VIDEX consists of two parts:

- **VIDEX-MySQL**: Conducted a thorough review of over 90 interface functions in the MySQL handler, and implement the index-related parts.
- **VIDEX-Statistic-Server**: The cost estimation service calculates NDV and Cardinality based on collected statistical information and estimation algorithms, and returns the results to the VIDEX-MySQL instance. 

VIDEX creates an individual virtual database according to the specified target database in the raw instance,
containing a series of tables with the same DDL, but replacing the engine from `InnoDB` to `VIDEX`.

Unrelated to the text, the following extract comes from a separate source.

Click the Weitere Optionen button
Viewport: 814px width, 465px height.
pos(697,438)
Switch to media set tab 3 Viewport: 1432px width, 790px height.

# Startup VIDEX-MySQL and VIDEX-Statistic-Server

## From Docker Image

```shell
docker run -itd --name videx -p 13383:3306 -p 5001:5001 \
--entrypoint=/bin/bash hub.byted.org/boe/toutiao.mysql.sqlbrain_parse_80:54a3bf649b5c6e0795954669ee4447b9 \
-c "cd /opt/tiger/mysql-server && bash init_start.sh"
```

The dockerhub version will come soon.

Considering the complexity of compiling VIDEX-MySQL, a Docker image has been created for ease of use. This image includes both the VIDEX-MySQL instance and the VIDEX-Statistic-Server, with the VIDEX engine plugin already installed. It is based on [Percona-MySQL release-8.0.34-26](https://github.com/percona/percona-server/tree/release-8.0.34-26), where Percona-MySQL is a fully compatible, enhanced version of MySQL.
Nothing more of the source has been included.